Apa kita biarkan saja kaum muslimin tidak memahami ajaran Nabi dan tidak memahami Islam yang benar?
Berikut nasehat Ibnu Taimiyah yang
menjelaskan pentingnya amar ma’ruf nahi mungkar, mengajak sesama muslim
pada kebaikan dan melarang muslim yang lain dari kemungkaran secara umum
(syirik, bid’ah maupun maksiat)
.
Allah Ta’ala berfirman,
كُنْتُمْ خَيْرَ أُمَّةٍ أُخْرِجَتْ لِلنَّاسِ تَأْمُرُونَ بِالْمَعْرُوفِ وَتَنْهَوْنَ عَنِ الْمُنْكَرِ وَتُؤْمِنُونَ بِاللَّهِ
“Kamu adalah umat yang terbaik yang
dilahirkan untuk manusia, menyuruh kepada yang ma’ruf, dan mencegah dari
yang munkar, dan beriman kepada Allah.” (QS. Ali Imron: 110)
Sebagian ulama salaf mengatakan, “Mereka
bisa menjadi umat terbaik jika mereka memenuhi syarat (yang disebutkan
dalam ayat di atas). Siapa saja yang tidak memenuhi syarat di atas, maka
dia bukanlah umat terbaik.”
Para salaf mengatakan, telah disepakati
bahwa amar ma’ruf nahi munkar itu wajib bagi insan. Namun wajibnya
adalah fardhu kifayah, hal ini sebagaimana jihad dan mempelajari ilmu
tertentu serta yang lainnya. Yang dimaksud fardhu kifayah adalah jika
sebagian telah memenuhi kewajiban ini, maka yang lain gugur
kewajibannya. Walaupun pahalanya akan diraih oleh orang yang
mengerjakannya, begitu pula oleh orang yang asalnya mampu namun saat itu
tidak bisa untuk melakukan amar ma’ruf nahi mungkar yang diwajibkan.

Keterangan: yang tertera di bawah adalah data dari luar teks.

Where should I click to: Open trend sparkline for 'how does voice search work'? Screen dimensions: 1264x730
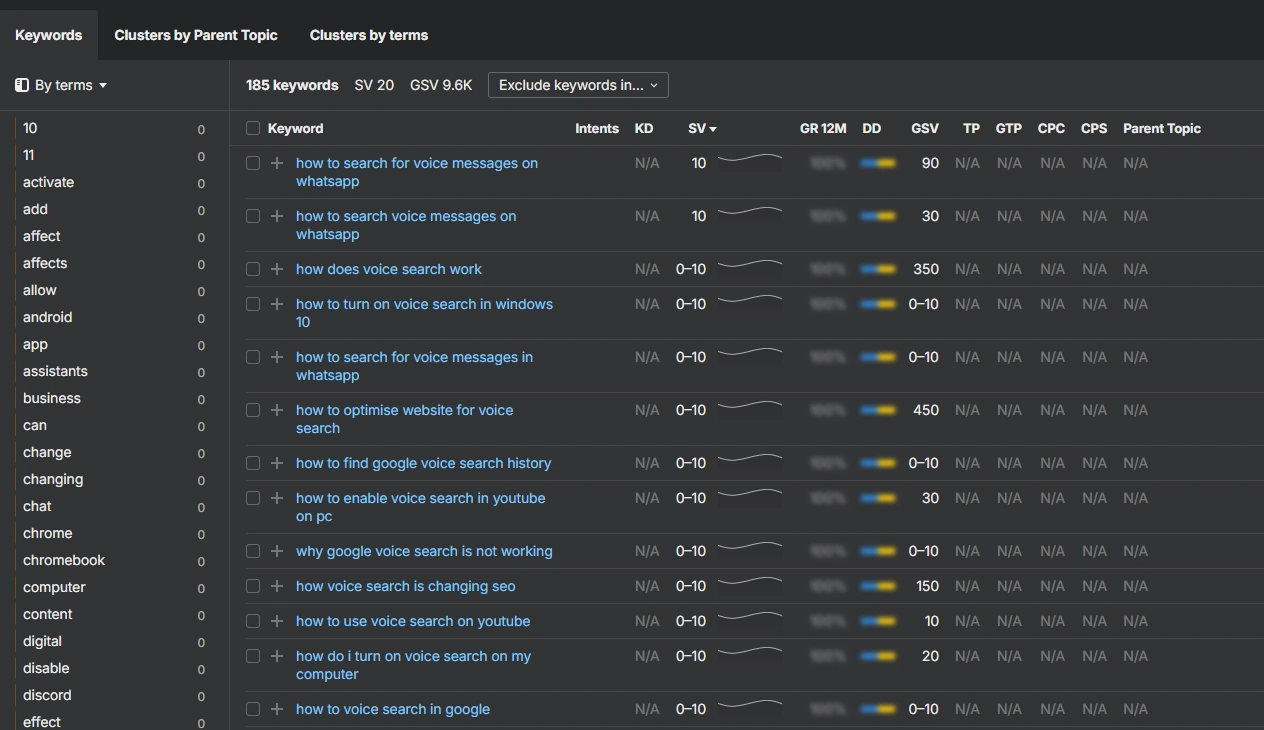(750, 267)
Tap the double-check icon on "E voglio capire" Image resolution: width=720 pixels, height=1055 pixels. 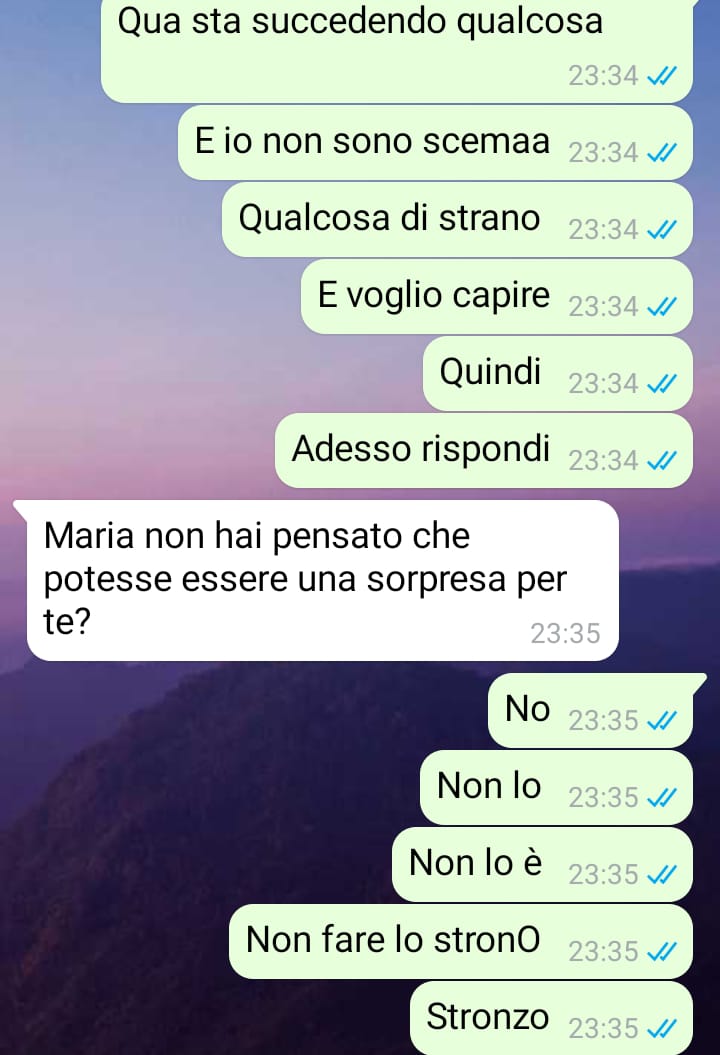click(661, 307)
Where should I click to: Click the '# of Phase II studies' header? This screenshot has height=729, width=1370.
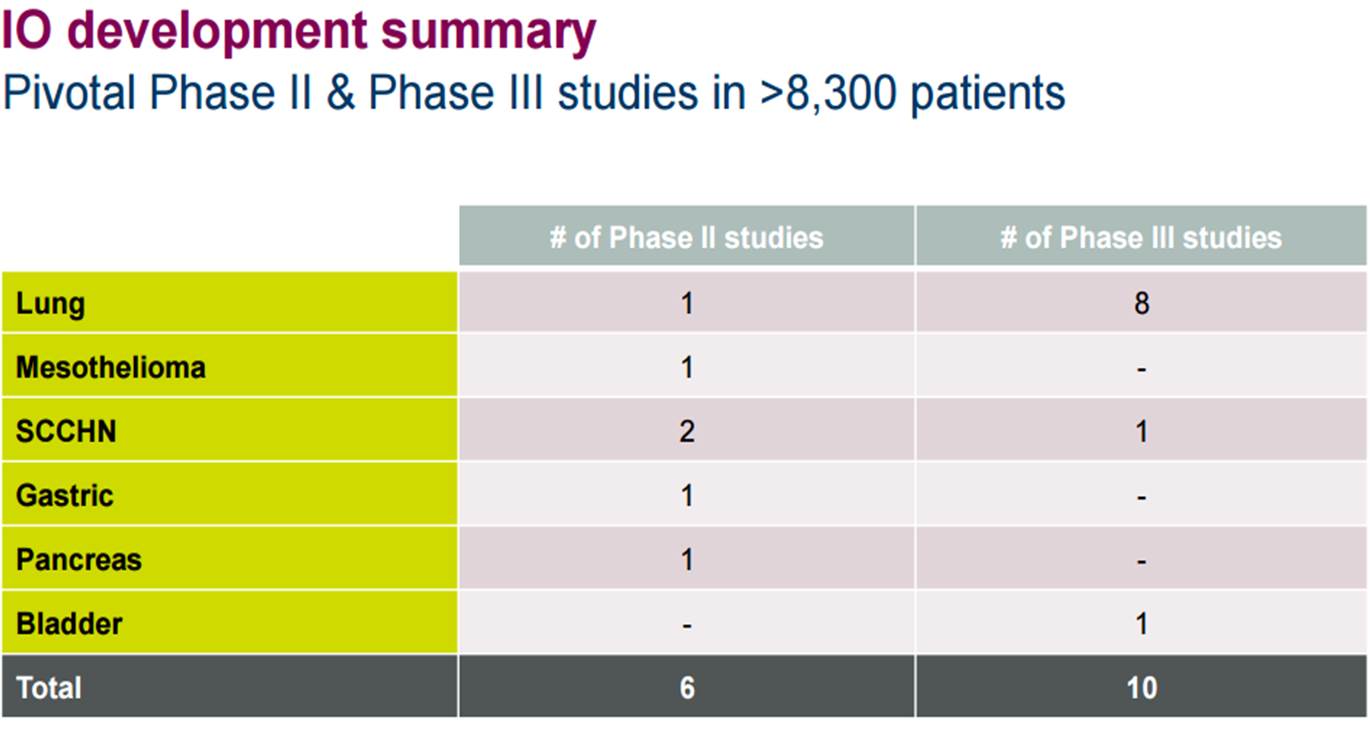(686, 237)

Jika ada orang yang ingin beramar ma’ruf nahi mungkar, wajib bagi yang
lain untuk membantunya hingga maksudnya yang Allah dan Rasulnya
perintahkan tercapai. Allah Ta’ala berfirman,
وَتَعَاوَنُوا عَلَى الْبِرِّ وَالتَّقْوَى وَلَا تَعَاوَنُوا عَلَى الْإِثْمِ وَالْعُدْوَانِ
“Dan tolong-menolonglah kamu dalam
(mengerjakan) kebajikan dan takwa, dan jangan tolong-menolong dalam
berbuat dosa dan melampaui batas.” (QS. Al Maidah: 2)
Setiap rasul yang Allah utus dan setiap kitab yang Allah turunkan, semuanya mengajarkan amar ma’ruf nahi mungkar.
Yang dimaksud ma’ruf adalah segala istilah yang mencakup segala hal yang dicintai dan diridhoi oleh Allah.
Yang dimaksud munkar adalah segala istilah yang mencakup segala hal yang dibenci dan dimurkai oleh Allah.
Meninggalkan amar ma’ruf nahi munkar
adalah sebab datangnya hukuman dunia sebelum hukuman di akhirat.
Janganlah menyangka bahwa hukuman meninggalkan amar ma’ruf nahi munkar
bukan hanya menimpa orang yang zholim dan pelaku maksiat, namun boleh
jadi juga menimpa manusia secara keseluruhan.
Orang yang melakukan amar ma’ruf
hendaklah orang yang faqih (paham) terhadap yang diperintahkan dan faqih
(paham) terhadap yang dilarang. Begitu pula hendaklah dia halim
(santun) terhadap yang diperintahkan, begitu pula terhadap yang
dilarang. Hendaklah orang tersebut orang yang ‘alim terhadap apa yang ia
perintahkan dan larang. Ketika dia melakukan amar ma’ruf nahi munkar,
hendaklah ia bersikap lemah lembut terhadap apa yang ia perintahkan dan
ia larang. Lalu ia harus halim dan bersabar setelah ia beramar ma’ruf
nahi munkar. Sebagaimana Allah berfirman dalam kisah Luqman,
وَأْمُرْ بِالْمَعْرُوفِ وَانْهَ عَنِ الْمُنْكَرِ وَاصْبِرْ عَلَى مَا أَصَابَكَ إِنَّ ذَلِكَ مِنْ عَزْمِ الْأُمُورِ
“Dan suruhlah (manusia) mengerjakan
yang baik dan cegahlah (mereka) dari perbuatan yang mungkar dan
bersabarlah terhadap apa yang menimpa kamu. Sesungguhnya yang demikian
itu termasuk hal-hal yang diwajibkan (oleh Allah).” (QS. Luqman: 17)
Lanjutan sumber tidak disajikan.